This project includes research and education efforts in computer architecture, compilers, run-times for managed languages, and distributed systems. The architecture research explore optimizations for performance, programmability and power of multicores, many-core architectures, and datacenters. The compiler writers explore techniques to transform seemingly irregular memory access patterns into regular and parallel computations and memory accesses. The run-time researchers pursue parallel garbage collection of large garbage-collected heaps and associated scalability issues. Specific efforts and their significant results are:
- unscaling of clock frequency to tackle slowing of Dennard's Scaling; 15% throughput improvement in many-core systems where voltage scaling has stopped (exceeding previously published "dark silicon performance limit"),
- exploiting value locality for soft-error tolerance; 75% soft-error coverage at 10% performance and 25% power overheads whereas redundancy-based schemes incur 80% power overhead,
- a novel 3-D cache architecture to reduce on-chip tag overhead while converting 3-D bandwidth advantage into performance; for under 1-MB of on-chip overhead, our 256-MB 3-D DRAM cache performs 15% better than the best previous design with similar on-chip tag.
- a novel cost-effective distributed system architecture for causal consistency; reduce the cost of a causally-consistent geo-replicated data store by 28-37% via partial replication while achieving the same performance as full replication,
- power and performance optimization of MapReduce via stratified sampling; improve average MapReduce perrformance by 40% while maintaining per-key error within 1%,
- optimizing datacenter power by exploiting latency tail in online data intensive applications; reduce datacenter energy by 15% and 40% at 90% and 30% datacenter loading,
- a novel processing-near-memory (PNM) architectures for Big Data Machine learning; improves performance and energy over GPGPU and a "sea of simple MIMD cores", respectively, by 145% and 20% and 37% and 34% when all the three architectures have the same number of cores, on-die memory, and die-stacked bandwidth.

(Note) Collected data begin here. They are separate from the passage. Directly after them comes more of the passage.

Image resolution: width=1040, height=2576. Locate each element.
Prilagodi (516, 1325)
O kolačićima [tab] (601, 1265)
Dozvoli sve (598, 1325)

- addressing message buffer management and flow control for RDMA in datacenters; Our RDMA architecture either reduces buffer memory by three orders of magnitude under little programmer effort or achieves same buffer memory at much less programmer burden,
- implementing nested transactions for Java; our XJ prototype achieves good performance,
- multicore scaling for garbage collection; our implementation achieves scalable perofrmance,
- development of the machine-checked proof for a real-time concurrent collector, allowing parallelized execution of the proof script,
- scalable global routing for HPC; achieves scalable, global, Optimal-bandwidth via application-specific routing,
- optimizing off-chip traffic of convolutional neural networks (CNNs) via a novel tiling strategy; provably-optimal tiling for CNNs using a given on-chip cache capacity (2-10x fewer off-chip misses), and
- new compiler optimizations of irregular applications led to performance improvements of up to 10x on data mining applications, and 70% for tree traversal applications like compiler passes.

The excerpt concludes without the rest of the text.